Choose your ribs
Although we tend to just think of pork ribs, you actually have a lot of options when choosing which ones you’d like to cook. Opt for easy to find pork spare ribs, which are cut from the belly and have a high amount of meat and fat and very little bone. Otherwise, American-style back ribs are fast to cook and give you a higher ratio of bone, which, some believe, equals better flavour. You can also ask your butcher to order in beef short ribs and lamb ribs to make heartier dishes that suit the cooler weather.

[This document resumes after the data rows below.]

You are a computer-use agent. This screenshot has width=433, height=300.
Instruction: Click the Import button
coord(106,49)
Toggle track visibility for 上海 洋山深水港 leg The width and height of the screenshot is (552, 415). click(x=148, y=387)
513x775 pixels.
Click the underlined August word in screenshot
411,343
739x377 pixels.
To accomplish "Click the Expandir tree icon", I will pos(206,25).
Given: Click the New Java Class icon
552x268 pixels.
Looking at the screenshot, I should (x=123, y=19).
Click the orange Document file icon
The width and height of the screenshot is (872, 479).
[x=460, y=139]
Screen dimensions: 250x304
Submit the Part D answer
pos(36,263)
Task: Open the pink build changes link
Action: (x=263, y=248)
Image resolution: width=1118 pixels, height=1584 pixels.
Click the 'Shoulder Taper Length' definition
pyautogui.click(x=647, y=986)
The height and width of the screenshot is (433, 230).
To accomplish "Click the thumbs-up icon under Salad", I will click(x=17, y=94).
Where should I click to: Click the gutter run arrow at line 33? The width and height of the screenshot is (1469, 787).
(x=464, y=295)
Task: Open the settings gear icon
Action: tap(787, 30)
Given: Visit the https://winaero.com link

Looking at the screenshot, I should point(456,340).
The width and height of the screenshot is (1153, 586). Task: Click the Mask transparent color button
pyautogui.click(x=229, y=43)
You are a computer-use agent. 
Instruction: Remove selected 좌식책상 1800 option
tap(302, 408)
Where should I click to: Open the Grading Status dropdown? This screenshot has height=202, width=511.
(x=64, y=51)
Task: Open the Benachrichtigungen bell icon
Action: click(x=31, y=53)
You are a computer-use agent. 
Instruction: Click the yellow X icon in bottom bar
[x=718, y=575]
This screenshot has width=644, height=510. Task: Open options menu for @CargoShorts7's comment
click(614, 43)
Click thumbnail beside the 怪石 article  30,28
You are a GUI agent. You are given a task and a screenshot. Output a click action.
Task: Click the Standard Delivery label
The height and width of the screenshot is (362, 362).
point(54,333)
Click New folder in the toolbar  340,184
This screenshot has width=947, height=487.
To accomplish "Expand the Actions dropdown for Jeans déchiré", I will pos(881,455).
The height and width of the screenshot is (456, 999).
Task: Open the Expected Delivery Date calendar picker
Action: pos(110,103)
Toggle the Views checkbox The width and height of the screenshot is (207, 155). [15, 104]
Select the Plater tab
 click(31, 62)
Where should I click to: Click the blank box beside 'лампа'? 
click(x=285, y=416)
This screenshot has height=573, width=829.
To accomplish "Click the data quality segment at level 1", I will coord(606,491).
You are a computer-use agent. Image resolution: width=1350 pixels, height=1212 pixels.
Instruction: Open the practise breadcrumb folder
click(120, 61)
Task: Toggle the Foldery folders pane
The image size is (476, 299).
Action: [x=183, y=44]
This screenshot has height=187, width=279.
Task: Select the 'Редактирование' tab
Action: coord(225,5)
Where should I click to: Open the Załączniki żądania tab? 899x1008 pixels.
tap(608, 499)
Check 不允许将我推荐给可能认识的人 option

It’s all about the marinade
When it comes to rib marinades there are two main schools of thought: American-style of Asian-inspired. Here, you can choose between sweet tomato mixed with tangy barbecue sauce, or plum and soya blends. One thing both have in common is a mix of salty and sweet, which can be achieved with some of these classic flavour combinations:
- Brown sugar, tomato sauce, apple cider vinegar and chilli sauce
- Brown sugar, chilli powder, smoked paprika, cider vinegar and garlic powder
- Brown sugar, barbecue sauce, beef stock, chilli powder
- Dijon mustard, barbecue sauce, chilli powder and brown sugar
- Soy sauce, palm sugar, sesame oil, garlic and ginger
- Soy sauce, mustard powder, smoked paprika, tomato sauce andbrown sugar
Cook them on the barbecue
This is the traditional method of choice for classic American ribs, delivering a flavourful result in a fraction of the time. Here, you’ll find those who believe the meat needs to be simmered in hot water before barbecuing, and those that believe all they need is plenty of time in a good marinade. We’ve gathered together recipes for both, but we will say, whichever one you choose, try keeping a little of the marinade aside to baste them while they cook. This way you’ll have ribs that caramelise on the outside and cook through on the inside.
Cook them in the oven
When it comes to cooking ribs in the oven the general rule is low and slow. Try marinading your ribs for at least 24-hours before popping them into a low oven to gently cook. If you’re worried about them taking on too much colour, place them under a foil tent for at least the first half of the cooking, then remove the foil to let them colour towards the end. Also, don’t forget to keep your marinade to baste the ribs as they cook for the perfect colour, stickiness and flavour.
Cook them in the slow cooker
While it’s the newcomer to ribs cooking methods, we think the slow cooker takes the crown for the best method to cook these juicy morsels. If you’re worried about the final colour, try finishing the ribs on a hot grill or barbecue to give them that signature caramelisation and slightly smoky flavour.